**Task goal**
Within the material, how many of the lines include the word "green"? State only that number.

**Data extract**
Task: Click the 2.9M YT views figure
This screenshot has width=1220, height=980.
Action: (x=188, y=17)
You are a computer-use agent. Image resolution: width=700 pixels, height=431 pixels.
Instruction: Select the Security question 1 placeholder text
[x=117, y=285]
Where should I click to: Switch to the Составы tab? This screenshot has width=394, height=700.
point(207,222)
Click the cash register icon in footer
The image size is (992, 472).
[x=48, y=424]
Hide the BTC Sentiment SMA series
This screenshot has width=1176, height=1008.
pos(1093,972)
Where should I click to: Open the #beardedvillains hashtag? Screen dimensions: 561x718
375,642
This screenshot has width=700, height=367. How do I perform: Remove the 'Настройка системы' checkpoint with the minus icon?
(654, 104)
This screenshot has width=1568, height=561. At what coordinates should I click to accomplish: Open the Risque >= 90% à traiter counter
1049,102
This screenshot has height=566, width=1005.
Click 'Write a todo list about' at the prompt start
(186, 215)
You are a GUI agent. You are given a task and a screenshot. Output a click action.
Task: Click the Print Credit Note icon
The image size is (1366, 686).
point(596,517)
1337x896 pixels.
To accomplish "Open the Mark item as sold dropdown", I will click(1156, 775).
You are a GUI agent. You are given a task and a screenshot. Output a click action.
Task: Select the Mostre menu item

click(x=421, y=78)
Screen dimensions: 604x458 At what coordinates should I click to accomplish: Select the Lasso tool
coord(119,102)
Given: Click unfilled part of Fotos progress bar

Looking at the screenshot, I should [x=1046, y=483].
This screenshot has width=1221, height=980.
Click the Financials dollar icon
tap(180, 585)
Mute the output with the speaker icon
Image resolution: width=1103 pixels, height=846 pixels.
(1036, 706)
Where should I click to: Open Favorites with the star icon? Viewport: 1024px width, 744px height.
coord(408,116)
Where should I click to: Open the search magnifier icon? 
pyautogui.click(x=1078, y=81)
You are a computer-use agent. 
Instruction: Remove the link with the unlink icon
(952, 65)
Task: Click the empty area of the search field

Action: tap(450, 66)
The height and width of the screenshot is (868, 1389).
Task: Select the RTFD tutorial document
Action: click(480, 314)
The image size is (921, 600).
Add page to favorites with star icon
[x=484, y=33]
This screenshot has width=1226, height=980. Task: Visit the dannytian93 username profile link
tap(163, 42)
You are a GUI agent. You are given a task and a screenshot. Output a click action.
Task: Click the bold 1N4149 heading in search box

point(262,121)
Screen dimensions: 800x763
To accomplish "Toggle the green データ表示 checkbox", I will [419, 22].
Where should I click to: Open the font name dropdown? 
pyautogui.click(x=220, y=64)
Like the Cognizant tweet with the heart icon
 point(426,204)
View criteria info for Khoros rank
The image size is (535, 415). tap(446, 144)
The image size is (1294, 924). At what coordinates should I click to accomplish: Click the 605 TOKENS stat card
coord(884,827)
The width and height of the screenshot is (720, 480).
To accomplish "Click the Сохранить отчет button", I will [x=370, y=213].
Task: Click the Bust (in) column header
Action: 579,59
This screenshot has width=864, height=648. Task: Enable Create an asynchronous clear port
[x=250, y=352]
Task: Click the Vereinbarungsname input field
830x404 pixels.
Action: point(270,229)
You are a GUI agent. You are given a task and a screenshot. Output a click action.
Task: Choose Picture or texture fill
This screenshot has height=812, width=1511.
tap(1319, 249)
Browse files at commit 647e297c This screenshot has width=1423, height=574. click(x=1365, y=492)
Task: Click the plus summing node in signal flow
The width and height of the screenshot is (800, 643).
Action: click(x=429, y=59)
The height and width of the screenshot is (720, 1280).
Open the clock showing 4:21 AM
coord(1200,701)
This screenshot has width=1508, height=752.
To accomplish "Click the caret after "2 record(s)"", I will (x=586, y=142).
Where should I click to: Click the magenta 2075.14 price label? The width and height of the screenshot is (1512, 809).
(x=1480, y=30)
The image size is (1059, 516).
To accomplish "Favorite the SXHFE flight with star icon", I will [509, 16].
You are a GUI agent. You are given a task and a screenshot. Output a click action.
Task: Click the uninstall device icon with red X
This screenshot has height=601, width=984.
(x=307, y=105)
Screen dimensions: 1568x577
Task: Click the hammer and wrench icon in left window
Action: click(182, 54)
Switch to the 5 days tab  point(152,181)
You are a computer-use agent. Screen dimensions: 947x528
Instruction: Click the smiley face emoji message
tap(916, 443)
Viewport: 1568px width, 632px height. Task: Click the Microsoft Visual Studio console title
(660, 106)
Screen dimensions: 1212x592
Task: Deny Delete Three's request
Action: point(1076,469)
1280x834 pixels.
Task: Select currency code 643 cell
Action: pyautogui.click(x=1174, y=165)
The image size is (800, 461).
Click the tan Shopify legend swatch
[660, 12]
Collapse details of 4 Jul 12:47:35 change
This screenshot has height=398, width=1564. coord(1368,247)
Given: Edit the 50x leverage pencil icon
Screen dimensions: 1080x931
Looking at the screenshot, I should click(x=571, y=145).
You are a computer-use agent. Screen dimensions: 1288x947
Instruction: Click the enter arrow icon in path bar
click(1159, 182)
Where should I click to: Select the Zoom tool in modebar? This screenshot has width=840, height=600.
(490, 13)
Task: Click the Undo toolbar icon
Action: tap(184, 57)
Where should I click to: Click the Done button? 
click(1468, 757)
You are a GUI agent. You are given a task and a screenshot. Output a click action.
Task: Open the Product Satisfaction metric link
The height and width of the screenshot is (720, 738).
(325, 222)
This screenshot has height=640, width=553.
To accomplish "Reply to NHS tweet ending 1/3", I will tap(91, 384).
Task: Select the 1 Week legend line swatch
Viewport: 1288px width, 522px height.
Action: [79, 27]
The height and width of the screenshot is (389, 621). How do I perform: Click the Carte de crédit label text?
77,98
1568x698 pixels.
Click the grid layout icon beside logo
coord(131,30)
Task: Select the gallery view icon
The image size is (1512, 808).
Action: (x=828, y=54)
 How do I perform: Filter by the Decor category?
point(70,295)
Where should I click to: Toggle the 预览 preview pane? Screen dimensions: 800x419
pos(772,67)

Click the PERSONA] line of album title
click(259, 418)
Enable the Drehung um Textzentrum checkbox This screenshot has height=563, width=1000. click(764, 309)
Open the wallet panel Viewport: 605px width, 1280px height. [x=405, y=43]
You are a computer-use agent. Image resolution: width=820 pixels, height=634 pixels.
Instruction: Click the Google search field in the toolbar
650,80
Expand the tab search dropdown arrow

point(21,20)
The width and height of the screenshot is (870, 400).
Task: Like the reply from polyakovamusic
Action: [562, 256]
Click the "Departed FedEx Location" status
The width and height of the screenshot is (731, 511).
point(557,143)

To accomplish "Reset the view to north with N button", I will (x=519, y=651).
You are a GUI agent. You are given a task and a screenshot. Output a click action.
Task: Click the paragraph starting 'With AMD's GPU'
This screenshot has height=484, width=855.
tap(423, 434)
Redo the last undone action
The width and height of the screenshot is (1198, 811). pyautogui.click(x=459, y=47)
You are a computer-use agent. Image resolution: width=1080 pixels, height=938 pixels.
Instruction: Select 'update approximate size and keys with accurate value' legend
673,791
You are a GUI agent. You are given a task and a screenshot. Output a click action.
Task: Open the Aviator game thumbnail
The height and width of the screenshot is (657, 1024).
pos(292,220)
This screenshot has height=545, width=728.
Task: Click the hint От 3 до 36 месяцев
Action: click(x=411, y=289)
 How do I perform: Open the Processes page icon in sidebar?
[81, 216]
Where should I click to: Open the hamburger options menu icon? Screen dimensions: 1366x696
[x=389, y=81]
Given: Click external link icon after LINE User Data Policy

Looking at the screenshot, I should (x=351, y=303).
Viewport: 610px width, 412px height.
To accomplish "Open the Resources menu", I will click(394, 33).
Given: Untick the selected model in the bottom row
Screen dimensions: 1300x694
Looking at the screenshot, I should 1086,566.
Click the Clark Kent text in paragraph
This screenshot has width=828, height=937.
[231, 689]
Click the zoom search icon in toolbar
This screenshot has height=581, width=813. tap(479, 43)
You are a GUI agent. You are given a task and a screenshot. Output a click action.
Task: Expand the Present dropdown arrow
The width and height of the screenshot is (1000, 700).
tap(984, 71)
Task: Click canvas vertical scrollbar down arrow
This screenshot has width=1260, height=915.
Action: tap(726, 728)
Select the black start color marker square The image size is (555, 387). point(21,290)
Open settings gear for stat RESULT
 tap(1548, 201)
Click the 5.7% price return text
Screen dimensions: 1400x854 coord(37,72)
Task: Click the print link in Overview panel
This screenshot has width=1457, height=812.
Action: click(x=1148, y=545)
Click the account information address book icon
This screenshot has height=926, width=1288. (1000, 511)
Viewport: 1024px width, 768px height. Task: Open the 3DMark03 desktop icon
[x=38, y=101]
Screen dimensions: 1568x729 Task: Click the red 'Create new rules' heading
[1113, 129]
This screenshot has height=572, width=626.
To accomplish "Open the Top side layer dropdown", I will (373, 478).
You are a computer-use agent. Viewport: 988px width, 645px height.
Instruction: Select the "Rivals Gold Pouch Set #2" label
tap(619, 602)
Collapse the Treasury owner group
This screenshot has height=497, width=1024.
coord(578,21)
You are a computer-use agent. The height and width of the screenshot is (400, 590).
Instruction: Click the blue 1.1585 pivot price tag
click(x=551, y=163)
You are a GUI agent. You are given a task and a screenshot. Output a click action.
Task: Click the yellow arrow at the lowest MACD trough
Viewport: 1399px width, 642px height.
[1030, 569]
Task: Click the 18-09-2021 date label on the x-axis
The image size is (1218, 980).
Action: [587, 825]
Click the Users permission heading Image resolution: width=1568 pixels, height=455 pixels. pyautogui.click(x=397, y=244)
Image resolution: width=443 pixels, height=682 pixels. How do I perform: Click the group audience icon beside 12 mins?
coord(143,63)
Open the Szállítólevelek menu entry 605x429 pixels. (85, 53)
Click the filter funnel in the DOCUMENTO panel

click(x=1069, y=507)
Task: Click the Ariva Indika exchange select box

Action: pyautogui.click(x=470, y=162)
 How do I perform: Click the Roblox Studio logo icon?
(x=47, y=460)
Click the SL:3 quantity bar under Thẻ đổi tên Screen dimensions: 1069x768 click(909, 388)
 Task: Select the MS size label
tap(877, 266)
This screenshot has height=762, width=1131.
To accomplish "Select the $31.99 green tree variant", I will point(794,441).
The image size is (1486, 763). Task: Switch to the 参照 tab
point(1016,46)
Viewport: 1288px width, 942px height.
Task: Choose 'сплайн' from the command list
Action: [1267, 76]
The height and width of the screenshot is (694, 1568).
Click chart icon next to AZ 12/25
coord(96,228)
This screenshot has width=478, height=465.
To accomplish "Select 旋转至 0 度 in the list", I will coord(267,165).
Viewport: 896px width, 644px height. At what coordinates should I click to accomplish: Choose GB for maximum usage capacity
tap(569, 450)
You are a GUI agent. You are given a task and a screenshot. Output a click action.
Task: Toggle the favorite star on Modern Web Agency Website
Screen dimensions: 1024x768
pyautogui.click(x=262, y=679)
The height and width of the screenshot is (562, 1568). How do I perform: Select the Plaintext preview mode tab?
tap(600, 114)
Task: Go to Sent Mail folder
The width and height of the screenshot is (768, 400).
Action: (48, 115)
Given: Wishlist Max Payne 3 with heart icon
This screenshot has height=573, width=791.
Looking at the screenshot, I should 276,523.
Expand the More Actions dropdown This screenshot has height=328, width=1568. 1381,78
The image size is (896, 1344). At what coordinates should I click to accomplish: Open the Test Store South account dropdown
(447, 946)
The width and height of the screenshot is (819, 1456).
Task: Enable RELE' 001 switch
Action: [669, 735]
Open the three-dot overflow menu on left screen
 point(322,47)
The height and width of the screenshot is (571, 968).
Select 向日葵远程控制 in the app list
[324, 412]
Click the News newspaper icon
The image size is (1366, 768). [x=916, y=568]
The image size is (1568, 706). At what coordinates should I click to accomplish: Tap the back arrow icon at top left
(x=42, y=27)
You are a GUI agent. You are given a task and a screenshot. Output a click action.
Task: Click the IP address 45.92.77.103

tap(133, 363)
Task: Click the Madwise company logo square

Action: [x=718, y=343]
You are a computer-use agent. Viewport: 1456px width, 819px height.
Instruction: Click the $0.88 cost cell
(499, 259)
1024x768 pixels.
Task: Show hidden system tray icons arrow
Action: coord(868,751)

**Task response**
2